→ **Work order**
Each line of the data that includes the string "target" is to be copied out.
----
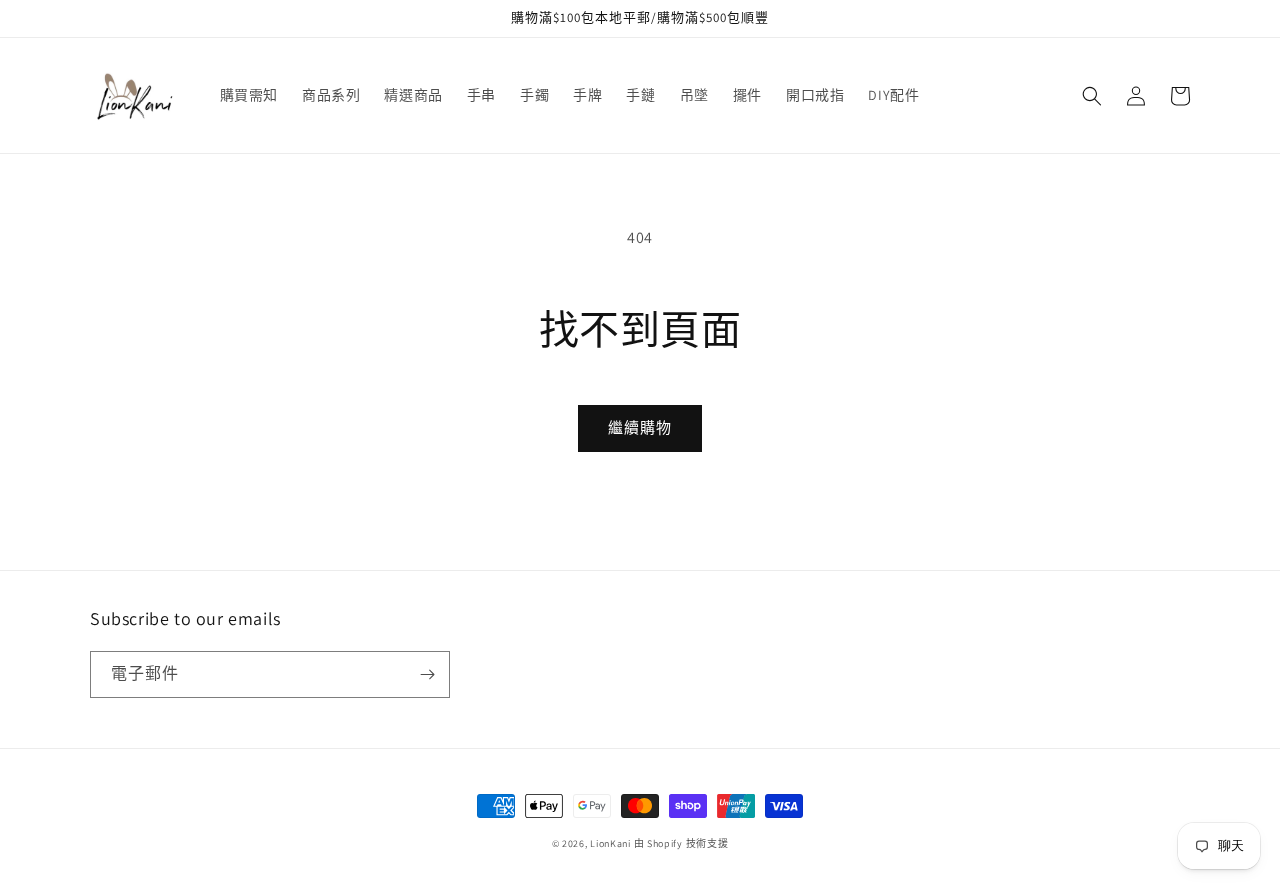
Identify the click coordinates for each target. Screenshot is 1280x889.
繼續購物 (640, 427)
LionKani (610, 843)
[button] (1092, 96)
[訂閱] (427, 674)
----
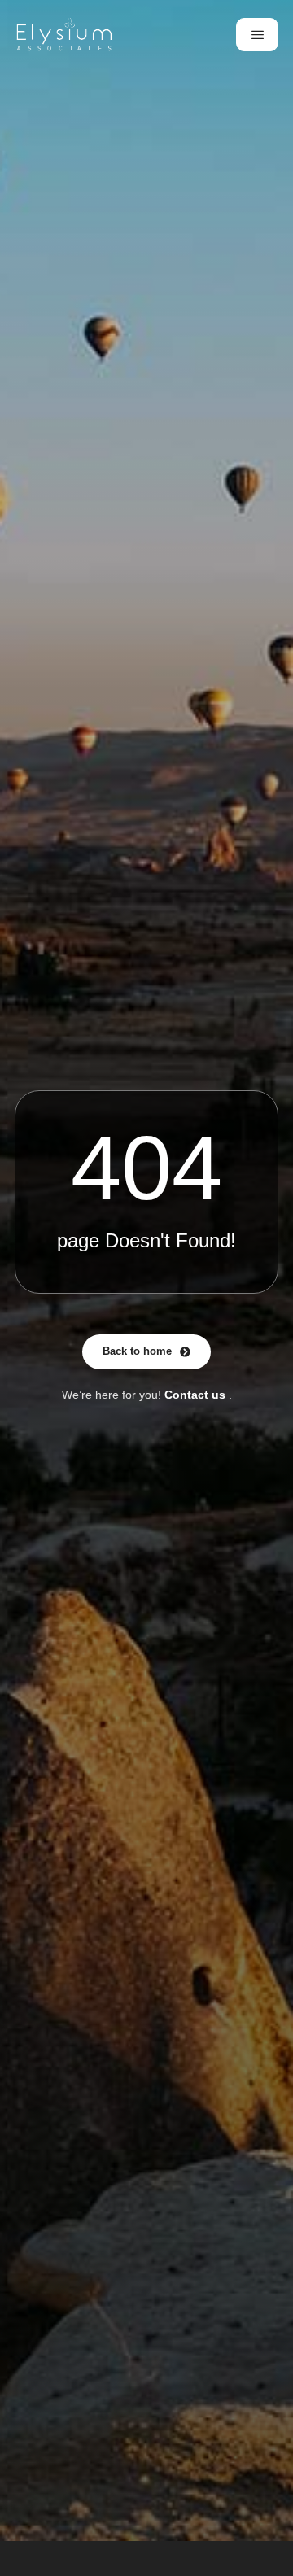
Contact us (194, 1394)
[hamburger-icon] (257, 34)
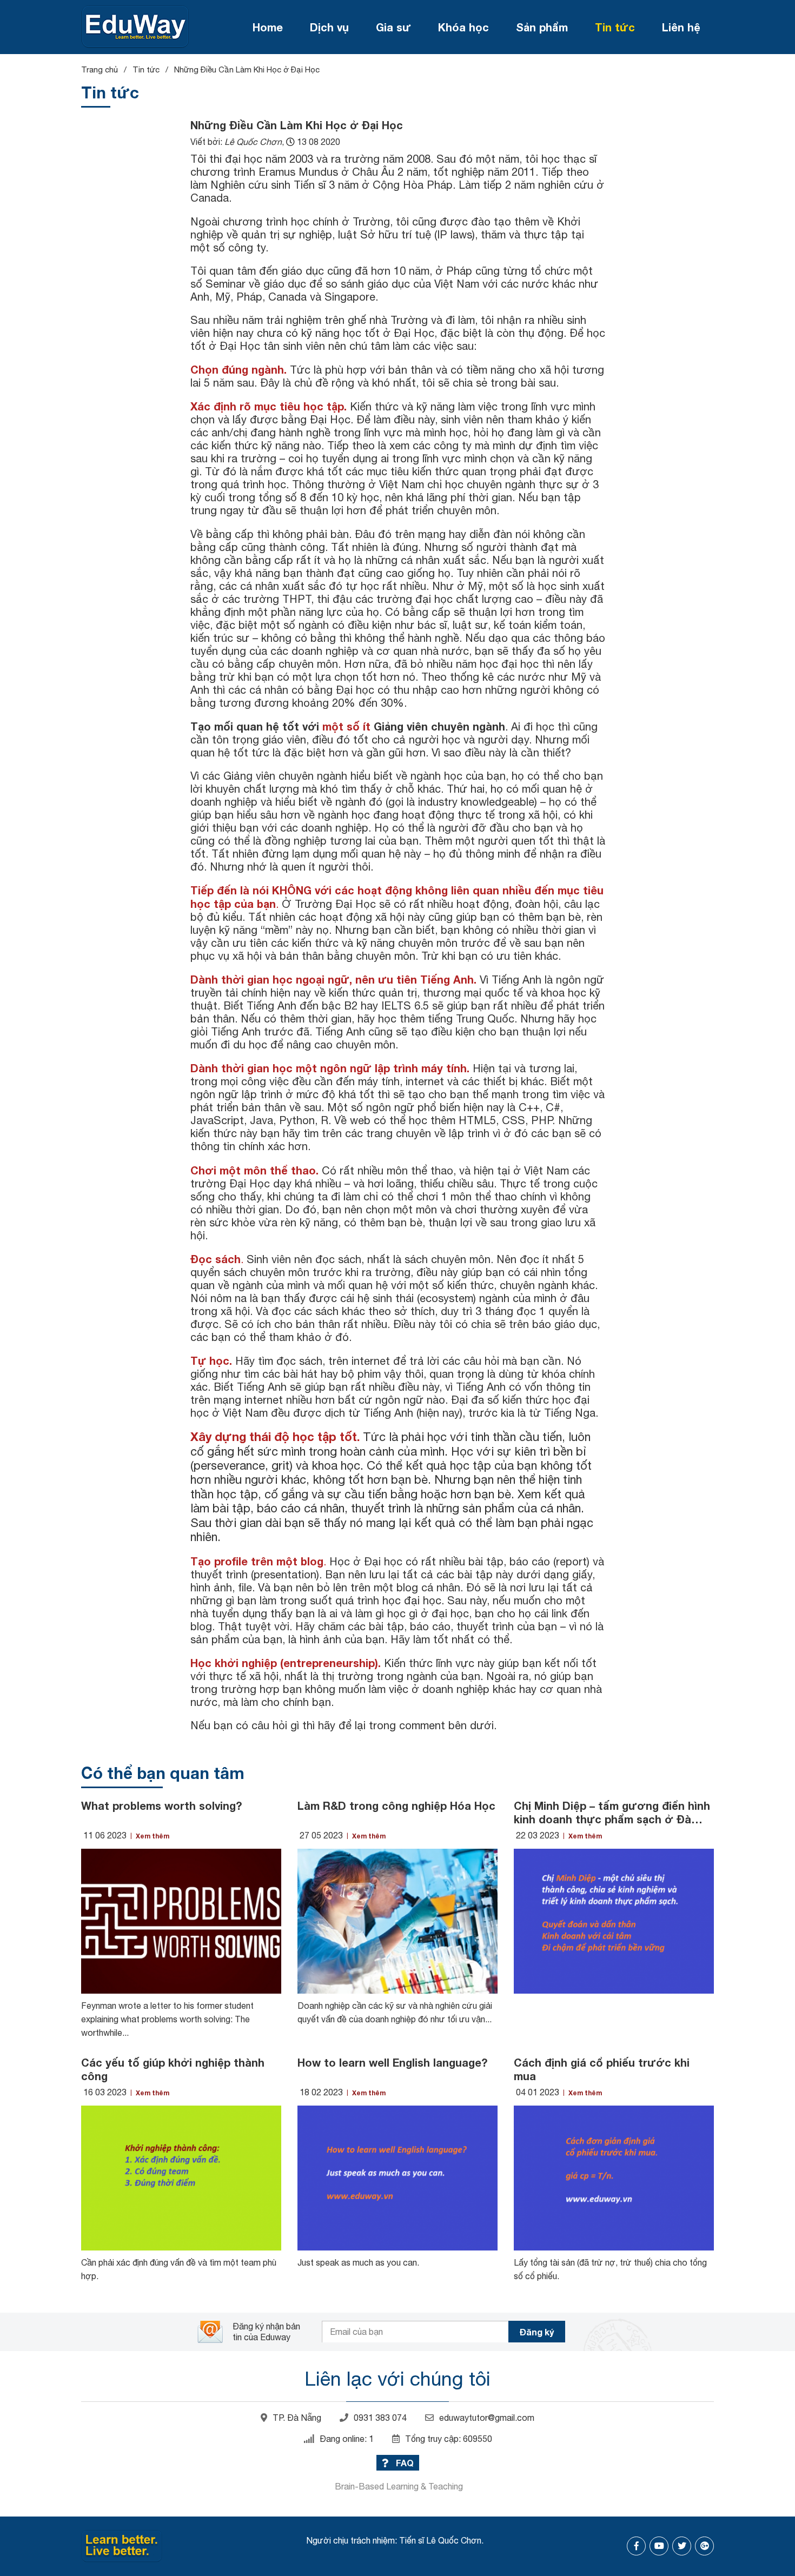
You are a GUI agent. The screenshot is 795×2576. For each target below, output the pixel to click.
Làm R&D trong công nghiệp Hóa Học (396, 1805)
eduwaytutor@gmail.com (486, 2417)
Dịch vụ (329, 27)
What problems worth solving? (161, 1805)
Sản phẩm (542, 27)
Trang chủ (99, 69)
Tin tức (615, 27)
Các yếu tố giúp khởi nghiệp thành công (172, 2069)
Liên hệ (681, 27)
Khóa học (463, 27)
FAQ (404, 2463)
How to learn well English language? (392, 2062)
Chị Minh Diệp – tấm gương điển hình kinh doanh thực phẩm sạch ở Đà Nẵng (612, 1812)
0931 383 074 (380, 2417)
----
→ **Task answer**
Identify the click coordinates for each target. Screenshot is 1280x889.
You are a GUI agent. The screenshot is 795×2576. For each target below, output the pixel to click.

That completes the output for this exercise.